:: Given information
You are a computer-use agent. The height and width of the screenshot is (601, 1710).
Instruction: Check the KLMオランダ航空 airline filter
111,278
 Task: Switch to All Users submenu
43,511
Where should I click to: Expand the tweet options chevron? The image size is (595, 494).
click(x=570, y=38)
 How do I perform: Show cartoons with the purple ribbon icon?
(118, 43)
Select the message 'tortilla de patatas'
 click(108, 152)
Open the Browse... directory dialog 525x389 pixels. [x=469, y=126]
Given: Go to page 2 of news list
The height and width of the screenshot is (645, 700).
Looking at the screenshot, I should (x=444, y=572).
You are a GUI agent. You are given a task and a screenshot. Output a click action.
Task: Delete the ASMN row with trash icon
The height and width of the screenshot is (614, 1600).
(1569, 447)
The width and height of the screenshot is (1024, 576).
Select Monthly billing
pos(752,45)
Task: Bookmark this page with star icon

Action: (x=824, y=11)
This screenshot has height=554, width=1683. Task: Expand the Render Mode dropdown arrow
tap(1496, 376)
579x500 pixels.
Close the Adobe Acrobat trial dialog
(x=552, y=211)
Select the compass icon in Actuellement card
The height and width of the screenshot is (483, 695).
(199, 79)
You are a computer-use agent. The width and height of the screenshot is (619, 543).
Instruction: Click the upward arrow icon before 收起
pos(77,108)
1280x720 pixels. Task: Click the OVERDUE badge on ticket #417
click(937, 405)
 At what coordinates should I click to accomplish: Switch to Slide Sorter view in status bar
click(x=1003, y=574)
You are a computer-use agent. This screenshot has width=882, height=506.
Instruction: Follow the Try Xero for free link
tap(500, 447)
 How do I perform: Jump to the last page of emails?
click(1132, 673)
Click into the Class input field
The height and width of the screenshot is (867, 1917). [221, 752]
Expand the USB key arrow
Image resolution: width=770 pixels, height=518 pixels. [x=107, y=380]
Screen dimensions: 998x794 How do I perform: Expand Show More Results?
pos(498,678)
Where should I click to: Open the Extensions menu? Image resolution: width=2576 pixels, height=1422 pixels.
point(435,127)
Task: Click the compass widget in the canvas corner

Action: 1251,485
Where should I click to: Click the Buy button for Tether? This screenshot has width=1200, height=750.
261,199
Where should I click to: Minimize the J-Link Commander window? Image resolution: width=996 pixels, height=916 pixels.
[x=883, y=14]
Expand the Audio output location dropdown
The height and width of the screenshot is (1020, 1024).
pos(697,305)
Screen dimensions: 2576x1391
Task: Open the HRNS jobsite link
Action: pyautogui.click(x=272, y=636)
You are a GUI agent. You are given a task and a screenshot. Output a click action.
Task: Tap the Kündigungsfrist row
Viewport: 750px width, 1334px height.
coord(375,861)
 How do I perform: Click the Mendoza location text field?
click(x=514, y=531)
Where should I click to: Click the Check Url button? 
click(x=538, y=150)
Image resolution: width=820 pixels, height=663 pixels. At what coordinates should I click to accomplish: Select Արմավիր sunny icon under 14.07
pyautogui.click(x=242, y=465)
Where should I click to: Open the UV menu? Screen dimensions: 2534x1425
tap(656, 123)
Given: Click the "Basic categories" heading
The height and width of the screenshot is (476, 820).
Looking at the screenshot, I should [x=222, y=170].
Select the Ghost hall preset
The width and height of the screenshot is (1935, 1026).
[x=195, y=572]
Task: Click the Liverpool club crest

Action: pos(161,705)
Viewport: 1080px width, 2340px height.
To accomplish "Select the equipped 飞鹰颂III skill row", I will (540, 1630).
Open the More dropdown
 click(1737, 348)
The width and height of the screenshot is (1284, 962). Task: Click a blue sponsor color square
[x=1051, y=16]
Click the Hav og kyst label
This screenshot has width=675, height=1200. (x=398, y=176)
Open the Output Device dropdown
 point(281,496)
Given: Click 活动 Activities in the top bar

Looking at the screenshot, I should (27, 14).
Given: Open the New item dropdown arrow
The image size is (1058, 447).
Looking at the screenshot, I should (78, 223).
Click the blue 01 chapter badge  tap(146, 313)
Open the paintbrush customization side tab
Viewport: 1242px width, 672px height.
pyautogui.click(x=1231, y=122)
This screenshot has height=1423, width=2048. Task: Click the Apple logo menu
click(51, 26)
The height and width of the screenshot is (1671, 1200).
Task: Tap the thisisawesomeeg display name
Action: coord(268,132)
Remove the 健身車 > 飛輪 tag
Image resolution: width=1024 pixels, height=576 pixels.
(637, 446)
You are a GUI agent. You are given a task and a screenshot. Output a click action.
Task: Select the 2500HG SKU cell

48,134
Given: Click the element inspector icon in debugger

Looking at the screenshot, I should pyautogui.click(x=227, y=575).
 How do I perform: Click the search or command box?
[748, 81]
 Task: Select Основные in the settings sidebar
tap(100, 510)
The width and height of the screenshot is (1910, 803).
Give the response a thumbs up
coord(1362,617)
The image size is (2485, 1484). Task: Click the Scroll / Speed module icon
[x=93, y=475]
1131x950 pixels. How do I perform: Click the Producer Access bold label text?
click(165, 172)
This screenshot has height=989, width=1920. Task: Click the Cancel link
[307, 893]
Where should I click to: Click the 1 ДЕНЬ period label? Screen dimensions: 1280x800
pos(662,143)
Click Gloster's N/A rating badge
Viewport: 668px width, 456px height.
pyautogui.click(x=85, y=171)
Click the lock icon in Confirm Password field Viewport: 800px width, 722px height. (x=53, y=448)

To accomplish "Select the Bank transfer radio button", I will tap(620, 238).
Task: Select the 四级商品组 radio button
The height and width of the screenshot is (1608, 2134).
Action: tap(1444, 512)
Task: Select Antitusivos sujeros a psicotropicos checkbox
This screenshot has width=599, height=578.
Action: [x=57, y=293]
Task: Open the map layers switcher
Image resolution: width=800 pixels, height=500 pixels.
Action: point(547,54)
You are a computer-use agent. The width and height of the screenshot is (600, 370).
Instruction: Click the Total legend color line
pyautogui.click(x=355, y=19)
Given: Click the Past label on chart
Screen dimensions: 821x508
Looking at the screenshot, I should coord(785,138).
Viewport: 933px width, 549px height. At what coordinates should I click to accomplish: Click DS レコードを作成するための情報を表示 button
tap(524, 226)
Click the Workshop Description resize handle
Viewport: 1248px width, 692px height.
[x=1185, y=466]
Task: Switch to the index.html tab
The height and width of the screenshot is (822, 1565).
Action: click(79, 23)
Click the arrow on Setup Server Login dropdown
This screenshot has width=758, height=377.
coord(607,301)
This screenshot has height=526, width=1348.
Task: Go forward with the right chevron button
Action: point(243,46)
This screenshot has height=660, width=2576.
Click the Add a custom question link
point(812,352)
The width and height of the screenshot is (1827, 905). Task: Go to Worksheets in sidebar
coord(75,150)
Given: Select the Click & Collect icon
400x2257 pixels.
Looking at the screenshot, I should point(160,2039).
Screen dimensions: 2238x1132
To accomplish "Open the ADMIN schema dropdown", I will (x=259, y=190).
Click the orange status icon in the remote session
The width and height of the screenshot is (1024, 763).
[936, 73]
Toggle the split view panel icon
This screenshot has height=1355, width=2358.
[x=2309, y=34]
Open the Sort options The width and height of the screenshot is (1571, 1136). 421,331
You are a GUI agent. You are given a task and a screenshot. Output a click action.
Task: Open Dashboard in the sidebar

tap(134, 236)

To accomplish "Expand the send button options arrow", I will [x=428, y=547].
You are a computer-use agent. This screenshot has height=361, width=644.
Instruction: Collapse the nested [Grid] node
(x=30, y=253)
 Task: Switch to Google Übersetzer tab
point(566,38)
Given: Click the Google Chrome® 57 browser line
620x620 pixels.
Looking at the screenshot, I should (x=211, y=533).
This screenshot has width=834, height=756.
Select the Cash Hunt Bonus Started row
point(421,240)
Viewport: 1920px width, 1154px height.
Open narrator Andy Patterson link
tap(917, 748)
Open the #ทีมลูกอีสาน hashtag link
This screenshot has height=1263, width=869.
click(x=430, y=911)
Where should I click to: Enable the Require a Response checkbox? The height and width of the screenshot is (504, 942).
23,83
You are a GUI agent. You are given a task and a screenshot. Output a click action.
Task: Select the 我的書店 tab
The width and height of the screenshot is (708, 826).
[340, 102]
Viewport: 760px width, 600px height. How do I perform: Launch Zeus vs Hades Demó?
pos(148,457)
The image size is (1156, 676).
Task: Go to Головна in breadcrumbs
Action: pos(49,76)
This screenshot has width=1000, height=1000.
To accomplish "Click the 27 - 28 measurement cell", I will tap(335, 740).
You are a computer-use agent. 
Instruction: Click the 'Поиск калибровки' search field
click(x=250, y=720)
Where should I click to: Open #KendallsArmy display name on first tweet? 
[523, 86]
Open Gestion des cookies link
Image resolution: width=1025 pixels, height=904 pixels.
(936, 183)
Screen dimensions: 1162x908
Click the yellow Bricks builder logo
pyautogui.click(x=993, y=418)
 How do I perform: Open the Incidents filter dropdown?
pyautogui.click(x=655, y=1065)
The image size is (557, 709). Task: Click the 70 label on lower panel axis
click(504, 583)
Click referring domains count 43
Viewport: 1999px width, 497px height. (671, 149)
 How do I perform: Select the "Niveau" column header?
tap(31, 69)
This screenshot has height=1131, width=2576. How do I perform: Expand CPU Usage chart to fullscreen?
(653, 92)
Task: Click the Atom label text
::::
* [Work required]
Copy from the records above the line that contains "Viewport: 1080px width, 2340px height." through the line that contains "pyautogui.click(x=1231, y=122)", both included, without changing a character.

* [Solution for this exercise]
Viewport: 1080px width, 2340px height.
To accomplish "Select the equipped 飞鹰颂III skill row", I will (540, 1630).
Open the More dropdown
 click(1737, 348)
The width and height of the screenshot is (1284, 962). Task: Click a blue sponsor color square
[x=1051, y=16]
Click the Hav og kyst label
This screenshot has width=675, height=1200. (x=398, y=176)
Open the Output Device dropdown
 point(281,496)
Given: Click 活动 Activities in the top bar

Looking at the screenshot, I should (27, 14).
Given: Open the New item dropdown arrow
The image size is (1058, 447).
Looking at the screenshot, I should (78, 223).
Click the blue 01 chapter badge  tap(146, 313)
Open the paintbrush customization side tab
Viewport: 1242px width, 672px height.
pyautogui.click(x=1231, y=122)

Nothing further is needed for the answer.